== Segment start ==

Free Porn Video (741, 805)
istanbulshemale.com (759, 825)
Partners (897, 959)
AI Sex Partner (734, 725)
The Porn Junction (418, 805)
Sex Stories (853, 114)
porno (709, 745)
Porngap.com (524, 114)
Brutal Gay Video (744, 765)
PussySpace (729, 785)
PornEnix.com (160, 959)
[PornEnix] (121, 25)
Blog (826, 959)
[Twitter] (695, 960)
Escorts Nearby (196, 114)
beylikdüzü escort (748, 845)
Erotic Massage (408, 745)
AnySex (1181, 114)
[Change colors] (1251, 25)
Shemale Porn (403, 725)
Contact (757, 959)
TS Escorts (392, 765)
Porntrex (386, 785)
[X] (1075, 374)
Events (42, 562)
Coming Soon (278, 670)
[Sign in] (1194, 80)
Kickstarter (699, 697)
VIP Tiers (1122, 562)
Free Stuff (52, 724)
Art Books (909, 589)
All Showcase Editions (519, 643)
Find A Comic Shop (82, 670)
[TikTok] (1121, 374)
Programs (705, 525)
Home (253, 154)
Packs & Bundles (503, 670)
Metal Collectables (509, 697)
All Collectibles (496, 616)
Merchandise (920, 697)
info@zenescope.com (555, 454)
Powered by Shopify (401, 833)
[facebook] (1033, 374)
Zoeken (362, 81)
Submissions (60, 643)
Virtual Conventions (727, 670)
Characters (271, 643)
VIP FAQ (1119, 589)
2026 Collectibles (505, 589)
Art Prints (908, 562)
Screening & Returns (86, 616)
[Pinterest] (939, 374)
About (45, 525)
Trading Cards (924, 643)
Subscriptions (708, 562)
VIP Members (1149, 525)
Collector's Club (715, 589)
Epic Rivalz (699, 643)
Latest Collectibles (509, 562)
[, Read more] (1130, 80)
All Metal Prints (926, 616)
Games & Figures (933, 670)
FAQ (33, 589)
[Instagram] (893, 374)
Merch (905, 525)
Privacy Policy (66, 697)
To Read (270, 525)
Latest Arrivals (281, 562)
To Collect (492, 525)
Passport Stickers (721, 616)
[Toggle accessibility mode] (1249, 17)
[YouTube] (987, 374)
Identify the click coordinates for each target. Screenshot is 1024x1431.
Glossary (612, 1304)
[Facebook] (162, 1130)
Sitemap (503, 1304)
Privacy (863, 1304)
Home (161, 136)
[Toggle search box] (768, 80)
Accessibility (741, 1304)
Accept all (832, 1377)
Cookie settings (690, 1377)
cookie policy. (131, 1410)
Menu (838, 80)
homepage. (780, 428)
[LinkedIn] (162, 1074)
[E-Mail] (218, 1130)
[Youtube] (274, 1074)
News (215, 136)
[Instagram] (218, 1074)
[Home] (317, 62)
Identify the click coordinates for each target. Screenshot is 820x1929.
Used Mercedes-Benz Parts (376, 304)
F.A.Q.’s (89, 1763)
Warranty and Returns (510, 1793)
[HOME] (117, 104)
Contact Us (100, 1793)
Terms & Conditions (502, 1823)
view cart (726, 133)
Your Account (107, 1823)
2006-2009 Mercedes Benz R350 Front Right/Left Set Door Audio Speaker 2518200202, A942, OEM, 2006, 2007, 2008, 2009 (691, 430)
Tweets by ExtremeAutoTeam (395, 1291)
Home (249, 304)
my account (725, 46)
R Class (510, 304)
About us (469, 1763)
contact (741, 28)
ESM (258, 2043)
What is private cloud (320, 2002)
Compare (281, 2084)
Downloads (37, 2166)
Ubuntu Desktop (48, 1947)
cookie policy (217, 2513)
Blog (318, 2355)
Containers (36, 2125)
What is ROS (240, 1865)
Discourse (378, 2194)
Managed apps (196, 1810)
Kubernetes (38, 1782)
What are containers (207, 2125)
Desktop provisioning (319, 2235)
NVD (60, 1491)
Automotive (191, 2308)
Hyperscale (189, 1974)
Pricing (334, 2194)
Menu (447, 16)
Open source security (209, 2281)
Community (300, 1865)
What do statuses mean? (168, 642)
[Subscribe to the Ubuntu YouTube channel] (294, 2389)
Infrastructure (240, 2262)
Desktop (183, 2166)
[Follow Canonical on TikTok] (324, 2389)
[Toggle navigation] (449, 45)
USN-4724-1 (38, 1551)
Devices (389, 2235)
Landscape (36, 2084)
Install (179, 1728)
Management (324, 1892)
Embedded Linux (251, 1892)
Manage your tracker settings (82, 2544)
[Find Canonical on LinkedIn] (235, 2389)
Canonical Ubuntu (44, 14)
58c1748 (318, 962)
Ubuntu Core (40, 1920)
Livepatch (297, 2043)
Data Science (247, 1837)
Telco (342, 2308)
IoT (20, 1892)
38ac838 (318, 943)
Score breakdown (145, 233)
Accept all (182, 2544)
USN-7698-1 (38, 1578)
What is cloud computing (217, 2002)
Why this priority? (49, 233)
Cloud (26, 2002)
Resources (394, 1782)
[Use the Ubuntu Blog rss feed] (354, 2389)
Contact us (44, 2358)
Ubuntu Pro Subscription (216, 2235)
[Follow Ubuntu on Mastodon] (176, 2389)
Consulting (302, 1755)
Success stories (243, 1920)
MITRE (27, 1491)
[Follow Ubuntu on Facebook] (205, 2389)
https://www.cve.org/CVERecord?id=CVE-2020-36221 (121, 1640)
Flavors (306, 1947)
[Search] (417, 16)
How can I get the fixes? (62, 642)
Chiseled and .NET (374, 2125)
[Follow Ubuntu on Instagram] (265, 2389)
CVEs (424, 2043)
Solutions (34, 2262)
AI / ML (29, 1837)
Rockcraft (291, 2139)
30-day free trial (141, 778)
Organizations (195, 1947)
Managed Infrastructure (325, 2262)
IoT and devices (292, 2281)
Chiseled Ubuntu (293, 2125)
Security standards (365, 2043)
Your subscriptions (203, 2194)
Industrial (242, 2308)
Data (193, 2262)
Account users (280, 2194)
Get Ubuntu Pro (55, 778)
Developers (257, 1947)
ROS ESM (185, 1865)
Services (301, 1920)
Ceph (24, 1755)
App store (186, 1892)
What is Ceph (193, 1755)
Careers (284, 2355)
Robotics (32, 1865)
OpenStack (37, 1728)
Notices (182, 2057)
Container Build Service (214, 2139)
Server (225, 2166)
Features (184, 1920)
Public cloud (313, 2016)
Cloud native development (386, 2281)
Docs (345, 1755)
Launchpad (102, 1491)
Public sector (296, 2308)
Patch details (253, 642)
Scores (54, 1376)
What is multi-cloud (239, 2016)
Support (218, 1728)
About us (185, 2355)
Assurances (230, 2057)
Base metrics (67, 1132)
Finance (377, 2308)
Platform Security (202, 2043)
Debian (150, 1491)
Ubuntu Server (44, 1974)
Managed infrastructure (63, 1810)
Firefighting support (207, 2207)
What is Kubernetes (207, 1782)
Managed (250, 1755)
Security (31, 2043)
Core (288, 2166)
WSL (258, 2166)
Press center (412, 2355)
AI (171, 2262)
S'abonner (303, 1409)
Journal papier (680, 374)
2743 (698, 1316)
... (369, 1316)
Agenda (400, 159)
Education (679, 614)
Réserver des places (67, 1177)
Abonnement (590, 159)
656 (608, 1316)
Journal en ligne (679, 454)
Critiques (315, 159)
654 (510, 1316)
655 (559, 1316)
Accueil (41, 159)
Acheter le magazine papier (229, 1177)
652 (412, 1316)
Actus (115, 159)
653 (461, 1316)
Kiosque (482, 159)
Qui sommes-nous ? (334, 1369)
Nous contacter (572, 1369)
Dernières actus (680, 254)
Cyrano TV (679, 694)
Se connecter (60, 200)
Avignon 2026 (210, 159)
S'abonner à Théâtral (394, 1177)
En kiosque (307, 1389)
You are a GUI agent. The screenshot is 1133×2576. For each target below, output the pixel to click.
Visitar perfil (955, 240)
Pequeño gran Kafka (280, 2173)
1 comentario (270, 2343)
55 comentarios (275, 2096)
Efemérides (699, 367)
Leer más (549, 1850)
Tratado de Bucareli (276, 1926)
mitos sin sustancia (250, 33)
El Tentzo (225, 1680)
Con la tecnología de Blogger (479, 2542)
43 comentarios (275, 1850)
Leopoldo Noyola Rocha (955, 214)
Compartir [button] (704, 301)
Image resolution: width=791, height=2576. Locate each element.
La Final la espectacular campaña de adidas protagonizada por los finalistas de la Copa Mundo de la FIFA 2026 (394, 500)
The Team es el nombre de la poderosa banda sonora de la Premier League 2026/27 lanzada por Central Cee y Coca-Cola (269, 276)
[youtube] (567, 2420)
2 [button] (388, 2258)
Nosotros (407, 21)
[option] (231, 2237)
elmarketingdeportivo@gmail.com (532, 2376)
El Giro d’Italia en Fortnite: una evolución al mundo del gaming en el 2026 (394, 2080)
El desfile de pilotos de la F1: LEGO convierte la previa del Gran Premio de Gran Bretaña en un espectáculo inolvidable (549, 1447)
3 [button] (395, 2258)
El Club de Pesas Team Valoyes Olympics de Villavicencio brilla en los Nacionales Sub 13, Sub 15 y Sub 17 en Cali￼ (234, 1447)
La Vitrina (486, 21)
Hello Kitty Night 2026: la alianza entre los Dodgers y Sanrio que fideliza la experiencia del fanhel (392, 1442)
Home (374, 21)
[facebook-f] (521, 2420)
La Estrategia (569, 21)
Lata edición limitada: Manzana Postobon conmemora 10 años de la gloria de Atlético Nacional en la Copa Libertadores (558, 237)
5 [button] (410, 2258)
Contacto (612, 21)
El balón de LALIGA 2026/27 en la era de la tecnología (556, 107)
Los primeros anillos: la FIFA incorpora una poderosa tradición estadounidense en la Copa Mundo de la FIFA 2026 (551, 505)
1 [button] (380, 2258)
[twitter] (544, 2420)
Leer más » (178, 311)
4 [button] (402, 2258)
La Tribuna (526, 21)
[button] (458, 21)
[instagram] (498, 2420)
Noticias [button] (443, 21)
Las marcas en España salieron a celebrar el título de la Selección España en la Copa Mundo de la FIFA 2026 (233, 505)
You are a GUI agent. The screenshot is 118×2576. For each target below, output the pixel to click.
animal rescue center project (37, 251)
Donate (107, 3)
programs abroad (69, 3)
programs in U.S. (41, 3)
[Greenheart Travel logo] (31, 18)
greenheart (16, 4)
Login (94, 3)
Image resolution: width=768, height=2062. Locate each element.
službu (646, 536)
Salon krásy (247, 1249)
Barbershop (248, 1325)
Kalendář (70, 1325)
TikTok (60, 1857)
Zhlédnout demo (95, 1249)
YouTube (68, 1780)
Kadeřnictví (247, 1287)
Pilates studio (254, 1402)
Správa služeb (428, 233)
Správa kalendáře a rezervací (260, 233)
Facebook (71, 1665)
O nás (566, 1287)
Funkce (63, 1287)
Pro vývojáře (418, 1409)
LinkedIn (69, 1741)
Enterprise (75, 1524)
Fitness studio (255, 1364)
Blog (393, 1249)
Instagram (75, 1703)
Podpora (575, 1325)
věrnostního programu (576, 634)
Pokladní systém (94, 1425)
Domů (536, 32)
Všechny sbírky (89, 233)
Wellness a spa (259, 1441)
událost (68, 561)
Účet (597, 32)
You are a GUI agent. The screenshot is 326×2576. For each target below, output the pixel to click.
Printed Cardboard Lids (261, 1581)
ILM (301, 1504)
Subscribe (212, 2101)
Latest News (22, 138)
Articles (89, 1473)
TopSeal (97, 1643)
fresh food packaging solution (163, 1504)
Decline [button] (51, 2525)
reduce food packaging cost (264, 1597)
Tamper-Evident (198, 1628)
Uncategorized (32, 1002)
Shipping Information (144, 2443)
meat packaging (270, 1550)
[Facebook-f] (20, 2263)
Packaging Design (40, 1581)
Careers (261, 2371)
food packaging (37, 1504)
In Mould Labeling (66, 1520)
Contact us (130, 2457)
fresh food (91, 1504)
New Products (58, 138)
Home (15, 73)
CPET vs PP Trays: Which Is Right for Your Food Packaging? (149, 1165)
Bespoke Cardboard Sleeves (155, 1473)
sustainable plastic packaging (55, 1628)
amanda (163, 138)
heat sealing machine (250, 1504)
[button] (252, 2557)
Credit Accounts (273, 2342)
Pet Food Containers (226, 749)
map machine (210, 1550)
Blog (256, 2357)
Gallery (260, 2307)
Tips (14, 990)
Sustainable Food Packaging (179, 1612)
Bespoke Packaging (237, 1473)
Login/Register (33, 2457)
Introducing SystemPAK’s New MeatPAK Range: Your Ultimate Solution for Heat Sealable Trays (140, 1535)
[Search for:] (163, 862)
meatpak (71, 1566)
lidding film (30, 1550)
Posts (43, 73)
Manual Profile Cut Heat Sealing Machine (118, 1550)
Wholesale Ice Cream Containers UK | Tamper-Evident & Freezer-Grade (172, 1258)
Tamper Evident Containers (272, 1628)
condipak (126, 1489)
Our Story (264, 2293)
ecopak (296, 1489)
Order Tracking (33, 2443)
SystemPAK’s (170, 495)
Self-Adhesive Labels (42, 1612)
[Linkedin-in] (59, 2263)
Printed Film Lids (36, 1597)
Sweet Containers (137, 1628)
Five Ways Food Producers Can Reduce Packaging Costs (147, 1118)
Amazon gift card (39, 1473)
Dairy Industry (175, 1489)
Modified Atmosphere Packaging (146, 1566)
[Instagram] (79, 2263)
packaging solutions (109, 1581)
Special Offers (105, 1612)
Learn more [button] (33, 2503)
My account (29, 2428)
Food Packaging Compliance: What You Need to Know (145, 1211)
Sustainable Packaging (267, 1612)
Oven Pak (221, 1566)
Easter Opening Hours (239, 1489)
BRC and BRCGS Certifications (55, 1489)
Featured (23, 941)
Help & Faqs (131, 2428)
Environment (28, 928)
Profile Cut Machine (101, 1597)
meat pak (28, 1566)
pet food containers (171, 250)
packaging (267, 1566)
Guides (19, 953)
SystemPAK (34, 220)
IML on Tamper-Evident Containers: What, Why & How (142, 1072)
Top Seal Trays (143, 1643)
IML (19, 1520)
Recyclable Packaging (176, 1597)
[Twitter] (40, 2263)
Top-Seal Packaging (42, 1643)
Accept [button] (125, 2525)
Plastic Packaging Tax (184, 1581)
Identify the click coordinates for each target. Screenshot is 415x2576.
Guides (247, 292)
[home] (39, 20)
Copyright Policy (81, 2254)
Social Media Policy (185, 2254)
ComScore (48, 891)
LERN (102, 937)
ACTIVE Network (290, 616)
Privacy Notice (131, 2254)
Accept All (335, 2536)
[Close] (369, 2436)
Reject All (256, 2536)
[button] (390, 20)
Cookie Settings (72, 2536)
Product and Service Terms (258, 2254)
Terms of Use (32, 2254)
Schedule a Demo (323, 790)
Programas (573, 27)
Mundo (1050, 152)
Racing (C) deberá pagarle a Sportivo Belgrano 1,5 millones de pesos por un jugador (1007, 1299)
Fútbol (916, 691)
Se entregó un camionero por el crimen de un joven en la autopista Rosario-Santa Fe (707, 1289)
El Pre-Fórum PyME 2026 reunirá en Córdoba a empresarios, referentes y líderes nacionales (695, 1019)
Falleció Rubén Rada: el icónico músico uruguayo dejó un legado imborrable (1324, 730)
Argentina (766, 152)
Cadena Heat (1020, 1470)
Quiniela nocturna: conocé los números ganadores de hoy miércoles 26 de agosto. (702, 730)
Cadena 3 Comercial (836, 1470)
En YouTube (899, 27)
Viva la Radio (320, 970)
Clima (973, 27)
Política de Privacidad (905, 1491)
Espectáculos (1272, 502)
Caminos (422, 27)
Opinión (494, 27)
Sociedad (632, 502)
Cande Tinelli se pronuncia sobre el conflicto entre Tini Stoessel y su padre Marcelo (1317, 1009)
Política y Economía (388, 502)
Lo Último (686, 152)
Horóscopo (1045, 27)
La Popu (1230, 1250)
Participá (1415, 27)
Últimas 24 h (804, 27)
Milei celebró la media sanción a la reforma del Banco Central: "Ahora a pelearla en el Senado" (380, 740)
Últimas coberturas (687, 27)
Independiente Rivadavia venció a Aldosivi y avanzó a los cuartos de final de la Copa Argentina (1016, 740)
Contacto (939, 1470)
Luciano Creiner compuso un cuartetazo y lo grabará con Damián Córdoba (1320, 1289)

== Segment end ==

Activity:
Reproduce, word for word and in full, only the lines above that start at the line with "Home (15, 73)" and run through the line with "[home] (39, 20)", both ends included.

Result of the exercise:
Home (15, 73)
CPET vs PP Trays: Which Is Right for Your Food Packaging? (149, 1165)
Bespoke Cardboard Sleeves (155, 1473)
sustainable plastic packaging (55, 1628)
amanda (163, 138)
heat sealing machine (250, 1504)
[button] (252, 2557)
Credit Accounts (273, 2342)
Pet Food Containers (226, 749)
map machine (210, 1550)
Blog (256, 2357)
Gallery (260, 2307)
Tips (14, 990)
Sustainable Food Packaging (179, 1612)
Bespoke Packaging (237, 1473)
Login/Register (33, 2457)
Introducing SystemPAK’s New MeatPAK Range: Your Ultimate Solution for Heat Sealable Trays (140, 1535)
[Search for:] (163, 862)
meatpak (71, 1566)
lidding film (30, 1550)
Posts (43, 73)
Manual Profile Cut Heat Sealing Machine (118, 1550)
Wholesale Ice Cream Containers UK | Tamper-Evident & Freezer-Grade (172, 1258)
Tamper Evident Containers (272, 1628)
condipak (126, 1489)
Our Story (264, 2293)
ecopak (296, 1489)
Order Tracking (33, 2443)
SystemPAK’s (170, 495)
Self-Adhesive Labels (42, 1612)
[Linkedin-in] (59, 2263)
Printed Film Lids (36, 1597)
Sweet Containers (137, 1628)
Five Ways Food Producers Can Reduce Packaging Costs (147, 1118)
Amazon gift card (39, 1473)
Dairy Industry (175, 1489)
Modified Atmosphere Packaging (146, 1566)
[Instagram] (79, 2263)
packaging solutions (109, 1581)
Special Offers (105, 1612)
Learn more [button] (33, 2503)
My account (29, 2428)
Food Packaging Compliance: What You Need to Know (145, 1211)
Sustainable Packaging (267, 1612)
Oven Pak (221, 1566)
Easter Opening Hours (239, 1489)
BRC and BRCGS Certifications (55, 1489)
Featured (23, 941)
Help & Faqs (131, 2428)
Environment (28, 928)
Profile Cut Machine (101, 1597)
meat pak (28, 1566)
pet food containers (171, 250)
packaging (267, 1566)
Guides (19, 953)
SystemPAK (34, 220)
IML on Tamper-Evident Containers: What, Why & How (142, 1072)
Top Seal Trays (143, 1643)
IML (19, 1520)
Recyclable Packaging (176, 1597)
[Twitter] (40, 2263)
Top-Seal Packaging (42, 1643)
Accept [button] (125, 2525)
Plastic Packaging Tax (184, 1581)
Identify the click coordinates for each target. Screenshot is 415x2576.
Guides (247, 292)
[home] (39, 20)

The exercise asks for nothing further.